The nerve cells in the retina normally detect light entering the eye and send signals to the brain about what the eye sees. But when the retina detaches, it no longer works correctly. It can cause blurred and lost vision. Retinal detachment requires immediate medical care. If done soon enough, surgery can save lost vision.

Retinal detachment often begins when the vitreous gel, a thick gel that fills the center of the eye, shrinks and separates from the retina. Called a posterior vitreous detachment (PVD), this is a normal part of aging and can be harmless. Sometimes, though, PVD can tear the retina.

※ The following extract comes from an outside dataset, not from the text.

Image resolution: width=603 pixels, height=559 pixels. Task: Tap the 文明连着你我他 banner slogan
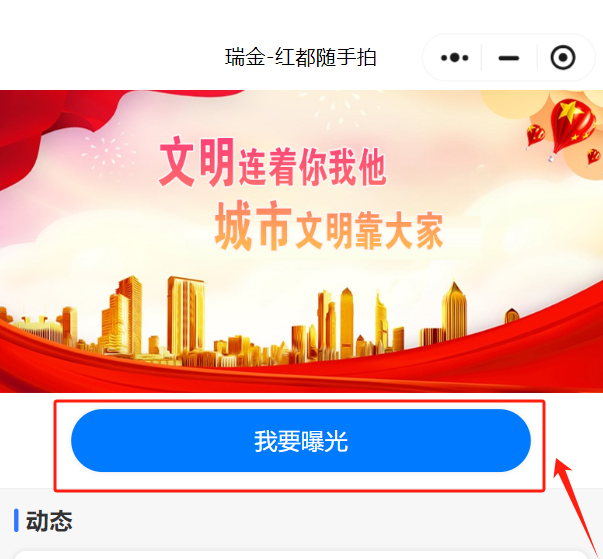[273, 162]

This happens where the vitreous gel is strongly attached to the retina. As the vitreous gel shrinks, it pulls so hard that the retina tears. The tear allows fluid to collect under the retina and may cause the retina to detach.

Other things that can lead to retinal detachment are an eye or head injury, nearsightedness, eye disease, and conditions such as diabetes.

Unfortunately, most cases of retinal detachment cannot be prevented. But seeing your eye doctor regularly, wearing protective helmets and eyeglasses, and treating diabetes may help protect your vision.

Many people have symptoms of a posterior vitreous detachment, or PVD, before they have symptoms of retinal detachment. When the vitreous gel shrinks and separates from the retina, it causes floaters and flashes. Floaters are spots, specks, and lines that float through your field of vision. Flashes are brief sparkles or lightning streaks that are most easily seen when your eyes are closed. They often appear at the edges of your visual field. Floaters and flashes do not always mean that you will have a retinal detachment. But they may be a warning sign, so it is best to be checked by a doctor.

Sometimes a retinal detachment happens without warning. The first sign of detachment may be a shadow across part of your vision that does not go away. Or you may have new and sudden loss of side (peripheral) vision that gets worse over time.

To diagnose retinal detachment, your doctor will examine your eyes and ask you questions about any symptoms you have.

If you have symptoms of retinal detachment, your doctor will use a lighted magnifying tool called an ophthalmoscope to examine your retina. With this tool, your doctor can see holes, tears, or retinal detachment.